Handicap International s'engage dans l’amélioration des installations de santé dédiées à la santé maternelle et infantile dans la Région côtière du Togo. Grâce à ces actions, la mortalité néonatale devrait baisser de 20 % d’ici la fin 2019.

Projet de santé maternelle et infantile de Handicap International au Togo

© Régis Binard / HI

Au Togo, la majorité des femmes enceintes et des nouveau-nés n’ont pas accès à des soins adaptés, que ce soit pendant la grossesse, à l’accouchement ou au cours des premières années de vie du nourrisson. Cette absence de soins peut être fatale : le taux de mortalité infantile est élevé dans le pays, en particulier dans la Région côtière, et 350 femmes sur 100 000* meurent de complications liées à l’accouchement.
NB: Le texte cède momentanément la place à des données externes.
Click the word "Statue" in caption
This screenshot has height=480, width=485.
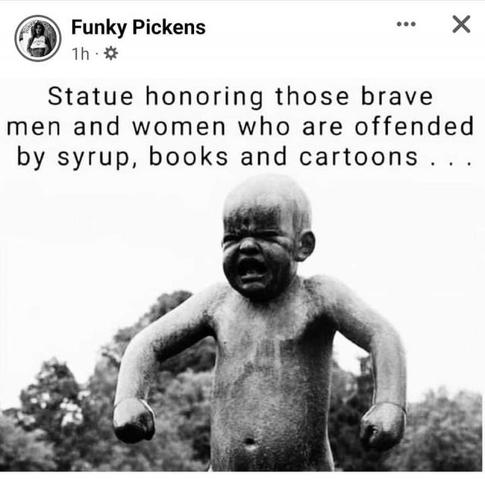coord(91,97)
Les femmes qui doivent parcourir de longues distances pour se rendre au centre de soins le plus proche sont nombreuses, sans avoir la garantie d’y trouver l’expertise et les médicaments dont elles ont besoin. Cela a pour conséquence de les dissuader de se rendre à leurs rendez-vous prénataux. Elles manquent donc l’opportunité de détecter d’éventuelles anomalies et de recevoir les soins de base.
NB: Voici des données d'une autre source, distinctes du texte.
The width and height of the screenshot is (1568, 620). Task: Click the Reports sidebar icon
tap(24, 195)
7 fois plus de salles d'accouchement

Rénovation de la pharmacie de l’hôpital régional d’Anèho au Togo © HIUn financement de l’AFD (Agence française de développement) a permis à Handicap International d’investir dans la rénovation de 10 centres de soins dans la région maritime du Togo. Sur la photo on peut voir la rénovation de la pharmacie de l’hôpital régional de Tabligbo. Grâce aux améliorations simples apportées à la qualité et à la sécurité du bâtiment, l’hôpital peut stocker et prescrire tous les médicaments nécessaires aux soins prodigués à la maternité.
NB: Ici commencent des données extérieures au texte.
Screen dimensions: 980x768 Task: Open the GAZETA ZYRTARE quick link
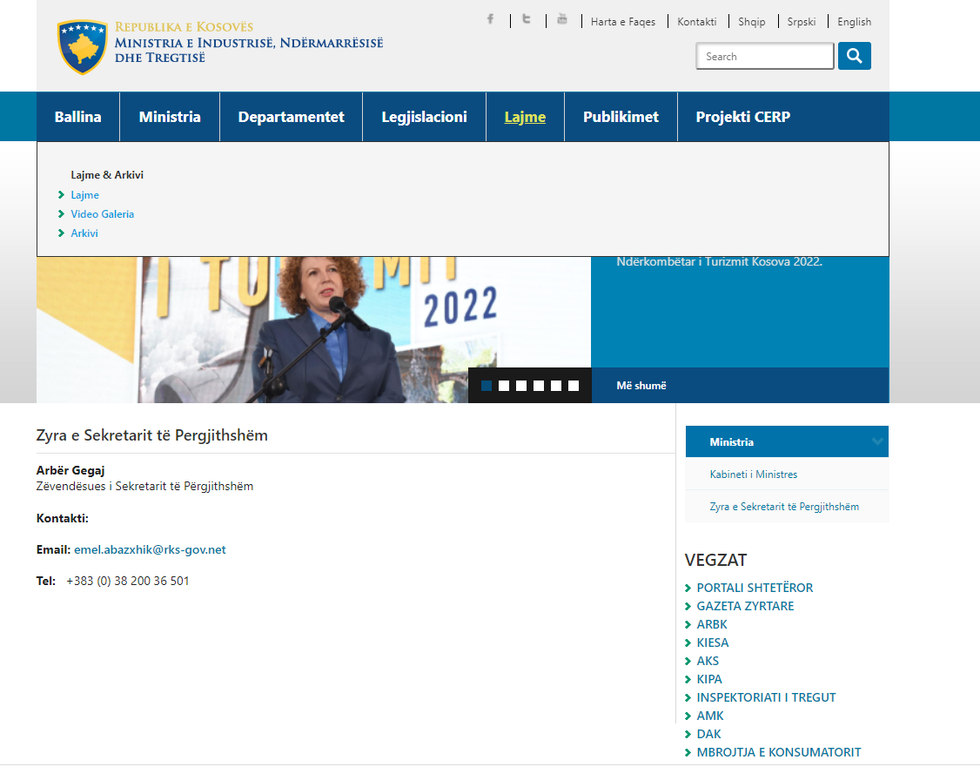[x=745, y=606]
Les 10 centres concernés ont bénéficié de changements divers, de l’augmentation du nombre de toilettes et leur adaptation aux personnes en situation de handicap, à l’aménagement de nouvelles salles d’accouchement, qui sont passées de 3 à 21. Le projet inclut également la formation du personnel de ces centres, pour garantir l’administration correcte des soins de base aux mères et aux nouveau-nés directement sur place.

Ce projet doit se prolonger jusqu’en 2019, date à laquelle, selon Handicap International, la mortalité néonatale devrait avoir baissé de 20 %, et la mortalité maternelle de 25 % dans la Région côtière.